[[ SOURCE INFORMATION open ]]

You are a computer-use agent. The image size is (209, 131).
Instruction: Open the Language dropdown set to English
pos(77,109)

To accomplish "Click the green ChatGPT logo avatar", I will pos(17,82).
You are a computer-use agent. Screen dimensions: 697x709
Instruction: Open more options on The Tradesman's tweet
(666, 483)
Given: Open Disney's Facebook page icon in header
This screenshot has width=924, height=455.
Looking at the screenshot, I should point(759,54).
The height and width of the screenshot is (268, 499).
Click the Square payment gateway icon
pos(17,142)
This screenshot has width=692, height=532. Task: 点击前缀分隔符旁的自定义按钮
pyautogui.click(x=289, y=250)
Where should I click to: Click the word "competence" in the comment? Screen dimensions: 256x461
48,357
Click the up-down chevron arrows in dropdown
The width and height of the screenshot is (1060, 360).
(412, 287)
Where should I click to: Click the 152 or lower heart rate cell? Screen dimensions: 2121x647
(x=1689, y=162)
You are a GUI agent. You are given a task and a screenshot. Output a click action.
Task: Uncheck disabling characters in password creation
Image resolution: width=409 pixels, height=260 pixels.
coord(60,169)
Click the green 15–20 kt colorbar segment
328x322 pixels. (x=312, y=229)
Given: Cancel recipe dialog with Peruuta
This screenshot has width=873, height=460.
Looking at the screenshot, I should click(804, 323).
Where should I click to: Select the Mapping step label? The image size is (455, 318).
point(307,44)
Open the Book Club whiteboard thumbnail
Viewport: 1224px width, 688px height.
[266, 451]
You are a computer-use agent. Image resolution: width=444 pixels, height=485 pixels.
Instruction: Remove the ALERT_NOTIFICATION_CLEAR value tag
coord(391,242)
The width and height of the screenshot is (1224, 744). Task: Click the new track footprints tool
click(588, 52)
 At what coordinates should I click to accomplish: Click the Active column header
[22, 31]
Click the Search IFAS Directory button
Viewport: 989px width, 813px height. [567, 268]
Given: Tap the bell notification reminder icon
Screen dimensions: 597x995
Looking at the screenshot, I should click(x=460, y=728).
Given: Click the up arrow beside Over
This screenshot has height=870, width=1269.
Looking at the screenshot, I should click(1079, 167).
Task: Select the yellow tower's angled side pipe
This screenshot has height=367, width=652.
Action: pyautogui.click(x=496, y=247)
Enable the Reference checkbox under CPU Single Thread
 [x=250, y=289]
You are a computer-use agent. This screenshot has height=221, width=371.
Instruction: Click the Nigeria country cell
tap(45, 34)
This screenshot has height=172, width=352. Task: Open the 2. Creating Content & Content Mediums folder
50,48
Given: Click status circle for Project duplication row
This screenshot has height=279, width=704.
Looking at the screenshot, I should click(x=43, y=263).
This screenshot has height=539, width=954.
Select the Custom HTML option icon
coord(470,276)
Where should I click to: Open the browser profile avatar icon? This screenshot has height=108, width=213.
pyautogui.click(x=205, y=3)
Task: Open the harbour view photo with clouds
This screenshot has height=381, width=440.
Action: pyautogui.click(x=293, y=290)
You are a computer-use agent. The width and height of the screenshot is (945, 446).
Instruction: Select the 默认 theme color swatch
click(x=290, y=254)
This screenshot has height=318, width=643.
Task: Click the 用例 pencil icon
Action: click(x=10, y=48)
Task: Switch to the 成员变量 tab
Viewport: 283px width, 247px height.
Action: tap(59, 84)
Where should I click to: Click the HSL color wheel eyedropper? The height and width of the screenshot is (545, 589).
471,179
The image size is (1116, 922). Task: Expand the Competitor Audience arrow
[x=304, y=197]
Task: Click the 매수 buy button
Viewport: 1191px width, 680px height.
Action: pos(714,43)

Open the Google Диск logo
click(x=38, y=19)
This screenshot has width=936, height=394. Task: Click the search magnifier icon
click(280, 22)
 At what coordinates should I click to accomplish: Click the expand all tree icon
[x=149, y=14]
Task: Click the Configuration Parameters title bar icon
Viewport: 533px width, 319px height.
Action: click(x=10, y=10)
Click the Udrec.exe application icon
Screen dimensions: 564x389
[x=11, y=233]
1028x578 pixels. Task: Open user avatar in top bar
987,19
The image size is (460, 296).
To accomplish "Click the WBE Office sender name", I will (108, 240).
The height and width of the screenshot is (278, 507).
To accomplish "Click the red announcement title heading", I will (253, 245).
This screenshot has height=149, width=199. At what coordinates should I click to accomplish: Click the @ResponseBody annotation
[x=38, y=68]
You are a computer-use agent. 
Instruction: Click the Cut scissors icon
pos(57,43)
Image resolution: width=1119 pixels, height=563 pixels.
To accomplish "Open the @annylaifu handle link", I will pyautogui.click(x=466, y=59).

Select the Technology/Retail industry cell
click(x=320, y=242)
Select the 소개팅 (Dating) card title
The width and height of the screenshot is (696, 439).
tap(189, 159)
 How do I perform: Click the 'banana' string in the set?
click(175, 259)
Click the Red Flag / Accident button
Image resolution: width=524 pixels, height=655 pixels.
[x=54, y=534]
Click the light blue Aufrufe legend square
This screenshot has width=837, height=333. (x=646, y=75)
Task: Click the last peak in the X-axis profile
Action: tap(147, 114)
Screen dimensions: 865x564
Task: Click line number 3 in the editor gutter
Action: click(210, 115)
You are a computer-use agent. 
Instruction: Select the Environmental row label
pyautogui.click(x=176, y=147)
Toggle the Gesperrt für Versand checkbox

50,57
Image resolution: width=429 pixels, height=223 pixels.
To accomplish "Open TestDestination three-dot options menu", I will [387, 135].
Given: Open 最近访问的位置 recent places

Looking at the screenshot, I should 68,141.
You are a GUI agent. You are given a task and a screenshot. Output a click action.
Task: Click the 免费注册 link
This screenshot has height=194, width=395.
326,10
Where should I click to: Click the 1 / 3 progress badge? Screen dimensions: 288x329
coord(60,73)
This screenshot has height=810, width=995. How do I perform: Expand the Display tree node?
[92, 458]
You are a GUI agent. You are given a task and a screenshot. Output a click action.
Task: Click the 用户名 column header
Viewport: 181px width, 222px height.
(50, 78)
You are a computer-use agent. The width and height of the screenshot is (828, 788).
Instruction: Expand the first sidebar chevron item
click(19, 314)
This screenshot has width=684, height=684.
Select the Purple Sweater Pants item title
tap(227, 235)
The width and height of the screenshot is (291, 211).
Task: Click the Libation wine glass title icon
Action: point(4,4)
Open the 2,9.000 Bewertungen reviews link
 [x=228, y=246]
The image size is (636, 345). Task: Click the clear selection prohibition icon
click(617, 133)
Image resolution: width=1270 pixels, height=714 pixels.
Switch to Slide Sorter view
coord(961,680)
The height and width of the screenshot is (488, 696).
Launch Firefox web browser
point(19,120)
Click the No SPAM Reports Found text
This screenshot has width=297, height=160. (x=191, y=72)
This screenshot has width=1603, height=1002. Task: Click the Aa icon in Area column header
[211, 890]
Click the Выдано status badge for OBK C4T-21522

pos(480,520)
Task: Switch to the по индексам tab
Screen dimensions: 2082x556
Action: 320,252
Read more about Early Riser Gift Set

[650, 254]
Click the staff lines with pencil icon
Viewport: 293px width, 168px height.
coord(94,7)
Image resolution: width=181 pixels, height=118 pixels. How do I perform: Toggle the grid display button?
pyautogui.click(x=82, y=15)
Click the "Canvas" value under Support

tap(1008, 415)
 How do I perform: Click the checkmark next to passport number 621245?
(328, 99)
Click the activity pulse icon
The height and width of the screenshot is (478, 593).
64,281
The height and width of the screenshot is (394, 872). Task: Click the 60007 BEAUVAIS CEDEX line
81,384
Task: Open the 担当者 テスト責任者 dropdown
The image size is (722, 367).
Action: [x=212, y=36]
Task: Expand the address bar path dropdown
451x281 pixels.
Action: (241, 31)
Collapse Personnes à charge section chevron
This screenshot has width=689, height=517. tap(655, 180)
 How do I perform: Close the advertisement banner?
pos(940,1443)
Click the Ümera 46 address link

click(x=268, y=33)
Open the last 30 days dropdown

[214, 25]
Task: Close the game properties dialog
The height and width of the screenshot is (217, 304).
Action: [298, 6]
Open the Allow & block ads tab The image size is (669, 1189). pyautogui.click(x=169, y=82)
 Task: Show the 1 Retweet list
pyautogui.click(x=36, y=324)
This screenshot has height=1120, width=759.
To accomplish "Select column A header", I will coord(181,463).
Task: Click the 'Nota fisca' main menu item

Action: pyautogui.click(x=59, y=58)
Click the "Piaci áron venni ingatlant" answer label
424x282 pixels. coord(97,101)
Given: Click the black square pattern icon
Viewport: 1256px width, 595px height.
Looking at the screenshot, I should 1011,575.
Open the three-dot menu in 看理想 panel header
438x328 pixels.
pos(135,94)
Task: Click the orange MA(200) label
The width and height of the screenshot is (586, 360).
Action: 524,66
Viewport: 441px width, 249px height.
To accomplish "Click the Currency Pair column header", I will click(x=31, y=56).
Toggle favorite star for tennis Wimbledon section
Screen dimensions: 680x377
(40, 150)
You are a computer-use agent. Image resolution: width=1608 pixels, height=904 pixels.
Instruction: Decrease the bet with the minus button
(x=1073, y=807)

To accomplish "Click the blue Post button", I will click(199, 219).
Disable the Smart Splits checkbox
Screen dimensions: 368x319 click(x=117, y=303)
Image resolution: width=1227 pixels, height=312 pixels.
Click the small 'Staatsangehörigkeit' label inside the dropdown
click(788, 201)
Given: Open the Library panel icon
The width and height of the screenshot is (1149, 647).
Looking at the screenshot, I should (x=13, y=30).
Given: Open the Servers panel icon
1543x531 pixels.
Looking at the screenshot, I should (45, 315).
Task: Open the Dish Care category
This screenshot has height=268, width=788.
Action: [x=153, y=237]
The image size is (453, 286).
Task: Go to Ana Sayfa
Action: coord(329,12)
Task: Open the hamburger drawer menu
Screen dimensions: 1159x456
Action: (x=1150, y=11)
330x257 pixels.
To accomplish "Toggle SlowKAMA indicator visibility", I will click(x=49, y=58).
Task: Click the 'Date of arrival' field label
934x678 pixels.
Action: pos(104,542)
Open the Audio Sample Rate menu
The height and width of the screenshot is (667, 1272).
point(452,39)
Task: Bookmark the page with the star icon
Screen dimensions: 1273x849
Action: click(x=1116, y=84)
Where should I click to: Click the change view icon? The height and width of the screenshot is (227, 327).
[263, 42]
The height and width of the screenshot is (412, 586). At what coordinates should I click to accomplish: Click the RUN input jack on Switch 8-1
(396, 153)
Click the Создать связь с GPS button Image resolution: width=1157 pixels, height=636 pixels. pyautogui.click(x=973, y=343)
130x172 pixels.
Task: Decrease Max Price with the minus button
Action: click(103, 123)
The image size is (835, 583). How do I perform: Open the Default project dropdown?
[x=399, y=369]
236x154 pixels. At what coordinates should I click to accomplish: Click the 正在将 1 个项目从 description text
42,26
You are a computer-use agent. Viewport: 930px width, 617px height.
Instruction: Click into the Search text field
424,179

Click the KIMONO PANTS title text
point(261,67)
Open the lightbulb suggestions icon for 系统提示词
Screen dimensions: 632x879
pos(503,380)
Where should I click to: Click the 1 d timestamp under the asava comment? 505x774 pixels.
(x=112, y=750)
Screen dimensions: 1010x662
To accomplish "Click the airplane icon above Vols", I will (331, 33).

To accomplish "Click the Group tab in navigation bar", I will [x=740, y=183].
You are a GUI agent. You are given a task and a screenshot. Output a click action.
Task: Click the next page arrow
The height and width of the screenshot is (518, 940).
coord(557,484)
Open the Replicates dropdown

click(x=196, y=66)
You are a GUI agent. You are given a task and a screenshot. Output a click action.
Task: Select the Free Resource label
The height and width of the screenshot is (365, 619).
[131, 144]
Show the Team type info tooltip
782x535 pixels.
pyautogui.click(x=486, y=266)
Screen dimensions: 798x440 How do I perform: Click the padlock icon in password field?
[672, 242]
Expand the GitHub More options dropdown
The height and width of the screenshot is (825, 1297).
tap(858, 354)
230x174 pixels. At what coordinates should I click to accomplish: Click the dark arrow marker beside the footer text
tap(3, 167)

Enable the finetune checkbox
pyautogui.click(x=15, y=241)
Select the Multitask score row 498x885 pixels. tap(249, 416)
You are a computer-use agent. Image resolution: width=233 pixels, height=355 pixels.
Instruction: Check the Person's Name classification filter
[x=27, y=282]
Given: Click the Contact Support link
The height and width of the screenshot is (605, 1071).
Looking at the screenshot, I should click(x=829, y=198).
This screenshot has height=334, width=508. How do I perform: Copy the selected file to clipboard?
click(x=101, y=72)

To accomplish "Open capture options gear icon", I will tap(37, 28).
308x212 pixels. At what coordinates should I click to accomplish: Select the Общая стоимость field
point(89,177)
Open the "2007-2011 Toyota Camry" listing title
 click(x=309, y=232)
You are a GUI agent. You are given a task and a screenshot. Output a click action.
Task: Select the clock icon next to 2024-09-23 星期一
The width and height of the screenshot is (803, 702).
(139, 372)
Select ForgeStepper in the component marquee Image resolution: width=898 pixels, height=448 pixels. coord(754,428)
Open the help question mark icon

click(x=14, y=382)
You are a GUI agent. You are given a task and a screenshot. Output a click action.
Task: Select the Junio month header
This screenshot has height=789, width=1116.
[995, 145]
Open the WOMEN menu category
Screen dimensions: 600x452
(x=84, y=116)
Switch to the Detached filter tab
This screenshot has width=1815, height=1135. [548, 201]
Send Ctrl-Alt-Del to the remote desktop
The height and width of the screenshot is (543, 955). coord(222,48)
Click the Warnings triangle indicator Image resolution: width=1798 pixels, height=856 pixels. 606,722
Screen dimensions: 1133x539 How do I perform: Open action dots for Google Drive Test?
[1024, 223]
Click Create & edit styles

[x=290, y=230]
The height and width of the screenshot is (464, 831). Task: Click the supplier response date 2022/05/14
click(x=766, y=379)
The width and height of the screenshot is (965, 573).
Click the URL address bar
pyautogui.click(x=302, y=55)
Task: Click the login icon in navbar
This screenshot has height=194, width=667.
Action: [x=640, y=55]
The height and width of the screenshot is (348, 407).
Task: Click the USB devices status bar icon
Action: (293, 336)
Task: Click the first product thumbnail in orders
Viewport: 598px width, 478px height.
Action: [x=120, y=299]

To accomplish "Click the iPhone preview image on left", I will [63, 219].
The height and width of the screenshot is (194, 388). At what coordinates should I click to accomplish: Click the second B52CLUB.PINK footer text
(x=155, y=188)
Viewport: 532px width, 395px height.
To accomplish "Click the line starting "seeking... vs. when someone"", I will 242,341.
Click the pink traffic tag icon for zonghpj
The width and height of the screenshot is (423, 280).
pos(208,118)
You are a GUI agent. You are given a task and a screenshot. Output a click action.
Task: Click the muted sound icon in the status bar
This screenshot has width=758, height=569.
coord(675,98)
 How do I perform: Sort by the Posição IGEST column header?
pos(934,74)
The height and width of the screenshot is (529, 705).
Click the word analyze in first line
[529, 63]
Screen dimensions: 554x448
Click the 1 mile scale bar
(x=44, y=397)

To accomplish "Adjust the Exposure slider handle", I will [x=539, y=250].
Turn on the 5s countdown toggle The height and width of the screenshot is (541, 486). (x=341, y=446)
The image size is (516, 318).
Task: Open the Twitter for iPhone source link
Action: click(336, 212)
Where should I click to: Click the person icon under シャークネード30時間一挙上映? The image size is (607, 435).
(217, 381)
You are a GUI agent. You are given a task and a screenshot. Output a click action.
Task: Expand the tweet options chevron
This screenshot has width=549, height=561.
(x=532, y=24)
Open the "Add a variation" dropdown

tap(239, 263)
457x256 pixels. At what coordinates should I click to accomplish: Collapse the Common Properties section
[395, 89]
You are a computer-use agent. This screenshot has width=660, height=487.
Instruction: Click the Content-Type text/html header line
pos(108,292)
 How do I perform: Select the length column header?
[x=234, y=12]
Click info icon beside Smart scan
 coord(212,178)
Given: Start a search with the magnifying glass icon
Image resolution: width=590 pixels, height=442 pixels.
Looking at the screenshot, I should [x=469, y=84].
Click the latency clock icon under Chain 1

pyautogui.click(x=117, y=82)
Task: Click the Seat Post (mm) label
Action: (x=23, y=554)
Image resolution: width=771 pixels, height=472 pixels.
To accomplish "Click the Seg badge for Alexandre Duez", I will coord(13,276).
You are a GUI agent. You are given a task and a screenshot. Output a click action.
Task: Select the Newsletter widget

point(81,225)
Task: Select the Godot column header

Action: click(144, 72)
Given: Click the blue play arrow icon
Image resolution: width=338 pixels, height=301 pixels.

[[ SOURCE INFORMATION closed ]]

**THE TASK**
Using the entries above, return exactly the lines from the line with "You are a computer-use agent. Viewport: 930px" to the line with "You are a computer-use agent. Image resolution: width=233", counting both of those lines.

**YOUR SOLUTION**
You are a computer-use agent. Viewport: 930px width, 617px height.
Instruction: Click into the Search text field
424,179

Click the KIMONO PANTS title text
point(261,67)
Open the lightbulb suggestions icon for 系统提示词
Screen dimensions: 632x879
pos(503,380)
Where should I click to: Click the 1 d timestamp under the asava comment? 505x774 pixels.
(x=112, y=750)
Screen dimensions: 1010x662
To accomplish "Click the airplane icon above Vols", I will (331, 33).

To accomplish "Click the Group tab in navigation bar", I will [x=740, y=183].
You are a GUI agent. You are given a task and a screenshot. Output a click action.
Task: Click the next page arrow
The height and width of the screenshot is (518, 940).
coord(557,484)
Open the Replicates dropdown

click(x=196, y=66)
You are a GUI agent. You are given a task and a screenshot. Output a click action.
Task: Select the Free Resource label
The height and width of the screenshot is (365, 619).
[131, 144]
Show the Team type info tooltip
782x535 pixels.
pyautogui.click(x=486, y=266)
Screen dimensions: 798x440 How do I perform: Click the padlock icon in password field?
[672, 242]
Expand the GitHub More options dropdown
The height and width of the screenshot is (825, 1297).
tap(858, 354)
230x174 pixels. At what coordinates should I click to accomplish: Click the dark arrow marker beside the footer text
tap(3, 167)

Enable the finetune checkbox
pyautogui.click(x=15, y=241)
Select the Multitask score row 498x885 pixels. tap(249, 416)
You are a computer-use agent. Image resolution: width=233 pixels, height=355 pixels.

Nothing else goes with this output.